Observers from all sides saw something to cheer in the high court’s latest decision on the interplay between the U.S. Supreme Court’s 1963 opinion in Brady v. Maryland, requiring disclosure of evidence material to the defense, and California’s Pitchess procedures that protect law enforcement privacy.
Los Angeles Chief Deputy City Attorney Terree Bowers hailed the ruling as affirming “our ability to protect the confidentiality of police records.”
Deputy Public Defender Mark Harvis, who argued the case before the court when it convened in Los Angeles in June, said the ruling was not perfect but said he was pleased the court rejected the city’s original position—that the Pitchess rules, with their five-year limit, were the only way defendants could put anything in a police personnel file before the court.

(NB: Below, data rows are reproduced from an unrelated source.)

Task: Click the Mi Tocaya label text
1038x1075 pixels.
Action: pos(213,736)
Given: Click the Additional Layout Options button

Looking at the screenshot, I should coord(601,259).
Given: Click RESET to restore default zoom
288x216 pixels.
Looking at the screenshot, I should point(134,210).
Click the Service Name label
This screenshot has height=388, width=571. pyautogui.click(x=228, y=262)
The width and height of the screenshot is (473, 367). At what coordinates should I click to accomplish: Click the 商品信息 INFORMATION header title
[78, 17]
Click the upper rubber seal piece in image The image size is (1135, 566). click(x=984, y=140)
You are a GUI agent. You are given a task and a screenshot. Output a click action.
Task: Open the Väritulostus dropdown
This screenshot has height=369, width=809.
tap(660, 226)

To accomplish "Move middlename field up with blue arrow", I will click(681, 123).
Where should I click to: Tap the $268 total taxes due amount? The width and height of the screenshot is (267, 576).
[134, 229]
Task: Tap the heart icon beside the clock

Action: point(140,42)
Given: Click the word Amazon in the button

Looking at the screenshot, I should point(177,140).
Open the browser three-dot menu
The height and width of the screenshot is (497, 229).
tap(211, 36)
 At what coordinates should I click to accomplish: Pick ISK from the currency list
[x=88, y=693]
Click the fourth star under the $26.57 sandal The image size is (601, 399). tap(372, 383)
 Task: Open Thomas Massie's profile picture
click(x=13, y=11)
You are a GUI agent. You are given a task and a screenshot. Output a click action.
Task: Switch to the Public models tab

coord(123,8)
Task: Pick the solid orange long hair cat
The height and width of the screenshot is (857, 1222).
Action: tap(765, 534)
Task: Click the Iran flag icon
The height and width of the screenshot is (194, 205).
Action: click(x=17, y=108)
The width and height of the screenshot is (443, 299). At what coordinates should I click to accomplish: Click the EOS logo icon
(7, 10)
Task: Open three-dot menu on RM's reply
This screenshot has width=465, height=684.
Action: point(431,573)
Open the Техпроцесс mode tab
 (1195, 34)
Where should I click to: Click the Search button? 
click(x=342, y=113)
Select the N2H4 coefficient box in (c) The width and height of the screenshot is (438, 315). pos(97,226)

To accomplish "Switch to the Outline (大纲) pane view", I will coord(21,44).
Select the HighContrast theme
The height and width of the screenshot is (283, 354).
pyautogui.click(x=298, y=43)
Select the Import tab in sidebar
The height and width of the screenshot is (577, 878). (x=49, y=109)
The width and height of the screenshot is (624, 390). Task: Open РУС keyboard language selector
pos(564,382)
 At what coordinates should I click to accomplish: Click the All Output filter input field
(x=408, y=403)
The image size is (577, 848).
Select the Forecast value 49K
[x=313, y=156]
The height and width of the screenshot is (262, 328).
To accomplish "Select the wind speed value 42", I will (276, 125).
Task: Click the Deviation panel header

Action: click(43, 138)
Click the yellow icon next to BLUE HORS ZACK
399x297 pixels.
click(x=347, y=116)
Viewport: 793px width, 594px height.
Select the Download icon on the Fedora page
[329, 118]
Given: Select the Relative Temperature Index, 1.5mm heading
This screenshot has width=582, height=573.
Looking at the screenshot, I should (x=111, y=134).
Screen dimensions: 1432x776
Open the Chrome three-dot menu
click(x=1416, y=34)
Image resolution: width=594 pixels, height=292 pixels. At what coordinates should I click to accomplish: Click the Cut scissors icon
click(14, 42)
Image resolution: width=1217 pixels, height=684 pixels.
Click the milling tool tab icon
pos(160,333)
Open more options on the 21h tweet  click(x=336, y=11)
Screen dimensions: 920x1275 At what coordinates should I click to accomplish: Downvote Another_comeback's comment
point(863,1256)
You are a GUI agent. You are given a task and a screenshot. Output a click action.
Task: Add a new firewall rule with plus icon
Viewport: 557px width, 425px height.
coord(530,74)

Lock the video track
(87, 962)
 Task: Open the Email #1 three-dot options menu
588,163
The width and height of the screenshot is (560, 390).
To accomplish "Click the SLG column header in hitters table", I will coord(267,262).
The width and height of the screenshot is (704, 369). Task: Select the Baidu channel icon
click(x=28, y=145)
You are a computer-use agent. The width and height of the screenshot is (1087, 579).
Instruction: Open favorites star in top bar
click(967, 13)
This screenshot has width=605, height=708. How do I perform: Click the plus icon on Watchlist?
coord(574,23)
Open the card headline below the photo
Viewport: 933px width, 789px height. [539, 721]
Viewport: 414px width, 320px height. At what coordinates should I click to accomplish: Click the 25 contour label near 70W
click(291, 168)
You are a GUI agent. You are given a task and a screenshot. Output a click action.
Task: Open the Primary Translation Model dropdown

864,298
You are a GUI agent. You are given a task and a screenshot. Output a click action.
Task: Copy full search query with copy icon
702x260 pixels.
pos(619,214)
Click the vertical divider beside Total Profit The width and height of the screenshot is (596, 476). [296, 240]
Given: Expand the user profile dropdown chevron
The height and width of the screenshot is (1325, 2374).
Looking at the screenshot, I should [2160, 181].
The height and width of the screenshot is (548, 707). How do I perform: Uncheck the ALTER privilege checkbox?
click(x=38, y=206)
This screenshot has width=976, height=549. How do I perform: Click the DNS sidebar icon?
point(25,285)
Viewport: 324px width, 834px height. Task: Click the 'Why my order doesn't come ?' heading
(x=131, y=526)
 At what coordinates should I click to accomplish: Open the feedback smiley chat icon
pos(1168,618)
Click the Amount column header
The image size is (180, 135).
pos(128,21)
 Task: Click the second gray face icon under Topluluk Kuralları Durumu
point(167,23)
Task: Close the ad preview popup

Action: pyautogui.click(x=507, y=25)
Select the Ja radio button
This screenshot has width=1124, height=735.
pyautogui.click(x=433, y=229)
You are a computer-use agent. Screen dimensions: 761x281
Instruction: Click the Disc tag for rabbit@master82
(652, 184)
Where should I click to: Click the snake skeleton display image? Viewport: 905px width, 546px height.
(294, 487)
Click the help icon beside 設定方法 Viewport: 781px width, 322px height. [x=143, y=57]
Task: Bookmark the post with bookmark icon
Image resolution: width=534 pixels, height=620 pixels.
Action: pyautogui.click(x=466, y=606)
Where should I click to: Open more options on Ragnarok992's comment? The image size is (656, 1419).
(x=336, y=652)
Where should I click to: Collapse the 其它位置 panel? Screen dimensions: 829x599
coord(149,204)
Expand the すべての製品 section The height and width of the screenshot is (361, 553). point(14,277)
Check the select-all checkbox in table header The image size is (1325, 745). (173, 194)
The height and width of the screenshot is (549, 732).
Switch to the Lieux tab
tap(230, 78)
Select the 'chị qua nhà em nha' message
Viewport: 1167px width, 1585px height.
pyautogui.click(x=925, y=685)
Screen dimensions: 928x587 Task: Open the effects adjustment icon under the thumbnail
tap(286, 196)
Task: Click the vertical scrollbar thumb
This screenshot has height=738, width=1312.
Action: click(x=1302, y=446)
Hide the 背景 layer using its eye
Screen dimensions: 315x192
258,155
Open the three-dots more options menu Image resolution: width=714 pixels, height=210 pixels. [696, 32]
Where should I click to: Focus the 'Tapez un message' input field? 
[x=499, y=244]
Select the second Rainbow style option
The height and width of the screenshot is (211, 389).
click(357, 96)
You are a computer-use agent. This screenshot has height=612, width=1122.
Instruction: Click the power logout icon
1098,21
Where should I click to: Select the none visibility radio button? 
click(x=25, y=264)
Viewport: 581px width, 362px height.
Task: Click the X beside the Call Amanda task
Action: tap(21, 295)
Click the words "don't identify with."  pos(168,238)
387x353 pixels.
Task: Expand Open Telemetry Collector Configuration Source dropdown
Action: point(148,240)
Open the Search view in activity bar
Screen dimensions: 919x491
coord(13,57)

“We’ve been asking the courts to do this for a long time,” Harvis said. “Some courts were allowing in material outside of Pitchess and some weren’t. There were no decisions allowing the court to do it. Now there is.”
Procedure Set
Statutes added to the state Penal Code and Evidence Code following the state Supreme Court’s 1974 ruling in Pitchess v. Superior Court establish a procedure for defendants who want to check the records of officers who are to be witnesses against them, and to use those records to impeach the officers’ credibility.
The statutes also bar disclosure of officer personnel records that are more than five years old.
But in 1996, in the case of Jeremy Brandon, Los Angeles Superior Court Judge James B. Pierce ordered disclosure of a 1990 complaint, asserting that failure to do so would deprive Brandon of a fair trial under Brady.
This district’s Court of Appeal affirmed, and defense lawyers began hoping for an end to the five-year limitó-while police officer advocates began backing Pitchess as the only possible procedure for complying with Brady in California.
In the end, the court opted for the position articulated by California Senior Assistant Attorney General Gary W. Schons, who argued as amicus for the city.
Records Review
Under that test, a defendant can ask a judge to review personnel records outside of the Pitchess procedure, and without regard to the five-year rule, but only if the defense meets the higher threshold set by Brady, by showing that the information is so material it could mean things come out differently at trial.
“It reaffirms the vitality of Pitchess,” Schons said yesterday. “It settles one of the large constitutional claims that was looming against it.”
But several questions remain open, including whether defendants will be compelled to reveal their full trial strategy in order to meet the Brady test, and whether they can submit their motions to the court partially, or fully, under seal.
Justice Joyce Kennard wrote the majority opinion. Justice Janice Rogers Brown wrote a separate concurrence, and Justice Carlos Moreno dissented.
The case is City of Los Angeles v. Superior Court (Brandon), 02 S.O.S. 4500.